WHAT TO WORK ON.
Copy all lines in the material holding the string "column".
----
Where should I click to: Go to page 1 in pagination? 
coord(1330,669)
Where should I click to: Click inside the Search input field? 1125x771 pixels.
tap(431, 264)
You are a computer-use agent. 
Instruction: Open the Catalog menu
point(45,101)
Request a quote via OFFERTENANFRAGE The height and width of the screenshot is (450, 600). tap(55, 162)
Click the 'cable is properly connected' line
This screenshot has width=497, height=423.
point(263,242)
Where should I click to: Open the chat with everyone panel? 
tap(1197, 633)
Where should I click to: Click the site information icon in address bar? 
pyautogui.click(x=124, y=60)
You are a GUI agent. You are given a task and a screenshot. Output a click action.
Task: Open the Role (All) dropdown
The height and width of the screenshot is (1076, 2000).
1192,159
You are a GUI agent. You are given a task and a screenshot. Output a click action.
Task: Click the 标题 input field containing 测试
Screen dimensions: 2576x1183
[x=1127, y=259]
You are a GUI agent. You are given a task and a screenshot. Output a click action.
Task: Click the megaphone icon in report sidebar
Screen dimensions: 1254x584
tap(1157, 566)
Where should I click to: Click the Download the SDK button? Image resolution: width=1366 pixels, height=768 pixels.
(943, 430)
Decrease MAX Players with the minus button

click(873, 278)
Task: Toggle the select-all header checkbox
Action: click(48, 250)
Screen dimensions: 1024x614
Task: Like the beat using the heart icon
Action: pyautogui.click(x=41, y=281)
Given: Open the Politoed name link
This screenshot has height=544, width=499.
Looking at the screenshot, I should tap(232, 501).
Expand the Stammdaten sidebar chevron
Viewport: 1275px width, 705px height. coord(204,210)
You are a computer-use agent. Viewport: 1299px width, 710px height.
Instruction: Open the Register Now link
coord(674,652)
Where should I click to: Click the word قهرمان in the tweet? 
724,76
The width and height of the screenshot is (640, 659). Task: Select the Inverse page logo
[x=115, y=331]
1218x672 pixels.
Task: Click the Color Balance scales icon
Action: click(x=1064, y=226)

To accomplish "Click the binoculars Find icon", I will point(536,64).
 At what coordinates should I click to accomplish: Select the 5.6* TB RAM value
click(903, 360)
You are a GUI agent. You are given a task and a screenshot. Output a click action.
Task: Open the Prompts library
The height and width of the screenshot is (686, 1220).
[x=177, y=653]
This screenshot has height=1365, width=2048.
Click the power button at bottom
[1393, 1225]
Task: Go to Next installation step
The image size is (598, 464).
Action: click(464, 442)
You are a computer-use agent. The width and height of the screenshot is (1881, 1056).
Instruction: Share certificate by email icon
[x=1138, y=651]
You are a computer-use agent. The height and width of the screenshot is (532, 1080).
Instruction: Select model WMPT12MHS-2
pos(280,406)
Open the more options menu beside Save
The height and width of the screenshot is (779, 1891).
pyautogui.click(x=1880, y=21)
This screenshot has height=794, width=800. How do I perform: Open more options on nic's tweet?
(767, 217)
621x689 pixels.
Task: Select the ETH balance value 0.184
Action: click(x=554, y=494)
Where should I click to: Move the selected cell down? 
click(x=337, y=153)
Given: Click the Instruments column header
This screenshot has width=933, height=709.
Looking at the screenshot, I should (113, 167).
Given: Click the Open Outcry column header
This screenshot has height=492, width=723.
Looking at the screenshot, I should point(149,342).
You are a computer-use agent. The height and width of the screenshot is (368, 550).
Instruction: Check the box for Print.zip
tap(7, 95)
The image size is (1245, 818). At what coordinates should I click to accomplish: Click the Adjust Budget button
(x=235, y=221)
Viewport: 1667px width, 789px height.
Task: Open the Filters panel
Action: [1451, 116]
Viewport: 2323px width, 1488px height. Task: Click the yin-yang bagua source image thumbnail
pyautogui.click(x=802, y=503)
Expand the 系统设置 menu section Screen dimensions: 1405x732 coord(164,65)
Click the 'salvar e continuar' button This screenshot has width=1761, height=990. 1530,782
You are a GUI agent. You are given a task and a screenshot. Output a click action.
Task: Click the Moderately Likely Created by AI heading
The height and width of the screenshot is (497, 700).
----
TASK SOLUTION.
Given: Click the Instruments column header
Given: Click the Open Outcry column header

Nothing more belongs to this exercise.